ENEA: Energia in stallo. l’Italia rallenta sulla transizione.

27 Aprile 2026

Consumi ed emissioni fermi, rinnovabili sotto gli obiettivi e prezzi ancora alti: il 2025 segna un passo indietro verso i target al 2030.

Il sistema energetico italiano

Il 9 aprile ENEA ha pubblicato l’analisi del sistema energetico italiano 2025, mostrando una situazione di forte rallentamento nella transizione energetica. L’indice ISPRED, che misura sostenibilità, sicurezza e costi dell’energia, è sceso del 30% rispetto al 2024, segnando un minimo storico.

In Italia, nel 2025, consumi ed emissioni restano praticamente fermi. Le energie rinnovabili crescono, ma troppo poco: coprono poco più del 20% dei consumi, lontano dall’obiettivo del 25% fissato dal Piano Nazionale Integrato Energia e Clima.

Il problema principale è la decarbonizzazione: per raggiungere i target al 2030, bisognerebbe ridurre le emissioni ogni anno del 6–7%, ma nel 2025 non si registra alcun calo significativo.
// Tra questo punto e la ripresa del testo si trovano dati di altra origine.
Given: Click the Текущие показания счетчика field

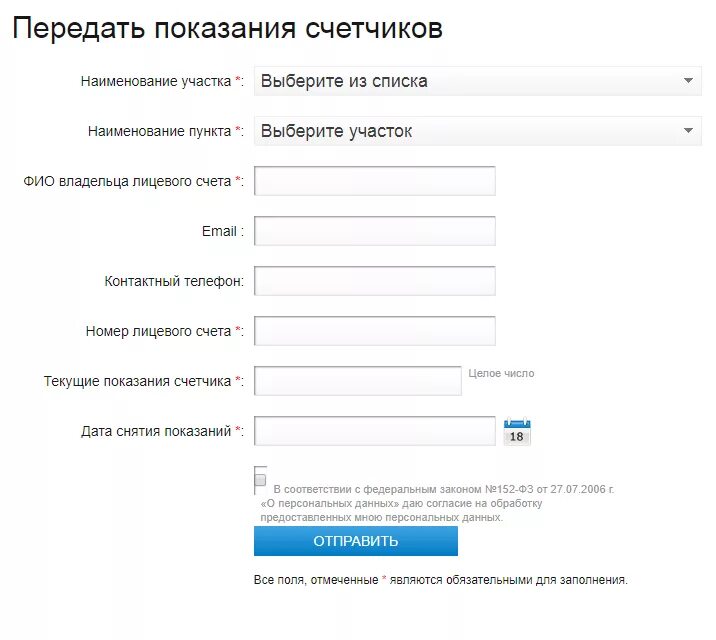Looking at the screenshot, I should click(358, 381).
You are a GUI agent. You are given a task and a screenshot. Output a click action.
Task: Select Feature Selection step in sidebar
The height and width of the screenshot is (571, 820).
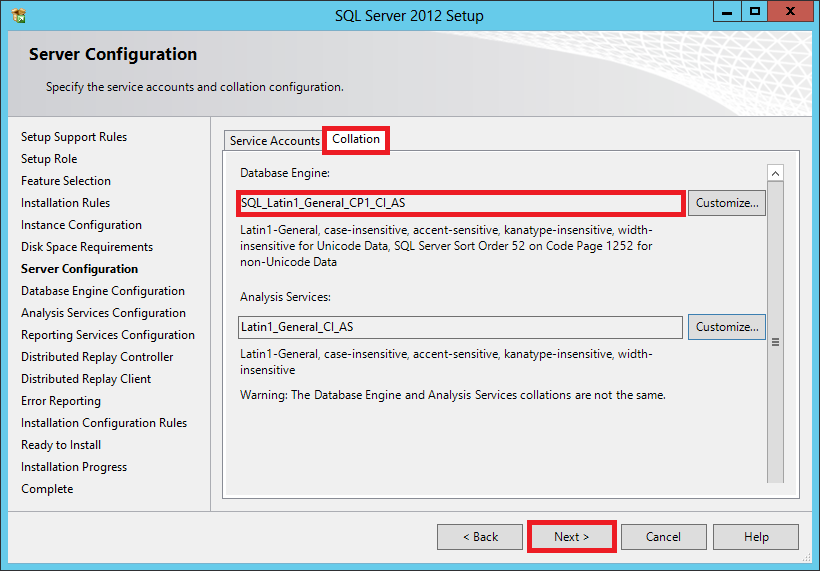click(x=66, y=181)
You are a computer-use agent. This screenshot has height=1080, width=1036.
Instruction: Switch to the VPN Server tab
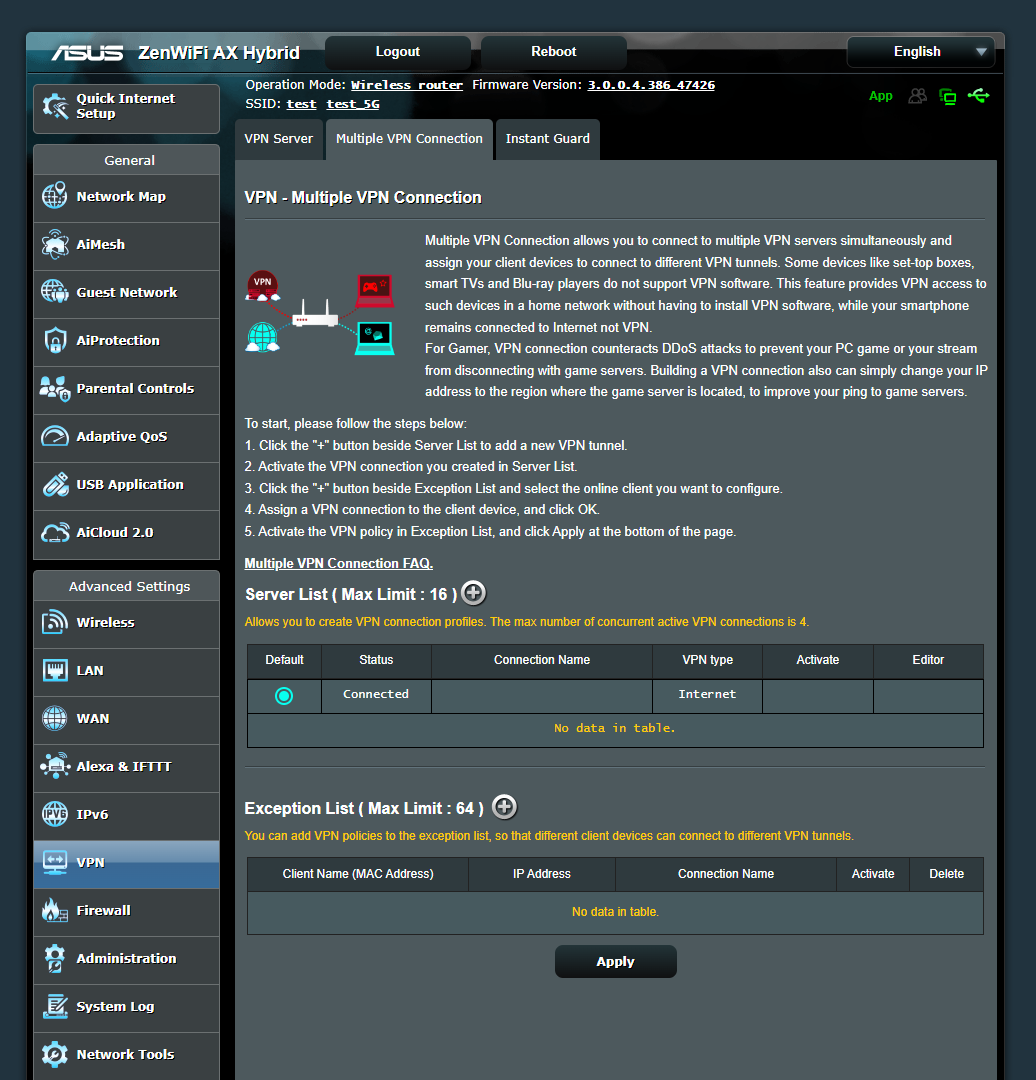click(x=279, y=138)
Il sistema energetico resta ancora molto dipendente da gas e petrolio.

Il settore dei trasporti è tra i più in ritardo: le rinnovabili coprono solo il 10% dei consumi (contro un obiettivo del 15%). Anche l’elettrificazione procede lentamente e la domanda di energia cresce poco.

Il fronte economico

Sul fronte economico, l’energia in Italia continua a costare più che in altri Paesi europei. L’elettricità arriva in media a 116 €/MWh, più alta rispetto a Germania, Spagna e Francia, mentre il gas resta circa il 70% più caro rispetto al periodo prima della crisi. Questo pesa sulla competitività delle imprese, soprattutto quelle ad alto consumo energetico.

A livello europeo la situazione non è molto diversa: consumi fermi, rinnovabili sotto gli obiettivi e riduzione delle emissioni molto limitata. Per centrare i target al 2030 servirebbero tagli molto più rapidi.

Le tensioni geopolitiche, come i rischi legati allo Stretto di Hormuz, aumentano ulteriormente i costi energetici. L’Italia è particolarmente esposta, con extracosti stimati in oltre 1 miliardo di euro al mese.

Un piccolo segnale positivo arriva dal commercio di tecnologie a basse emissioni: il deficit si riduce sotto i 4 miliardi grazie alle esportazioni di auto ibride plug-in. Tuttavia, restano problemi nel fotovoltaico e nei veicoli elettrici, dove il saldo commerciale è ancora negativo.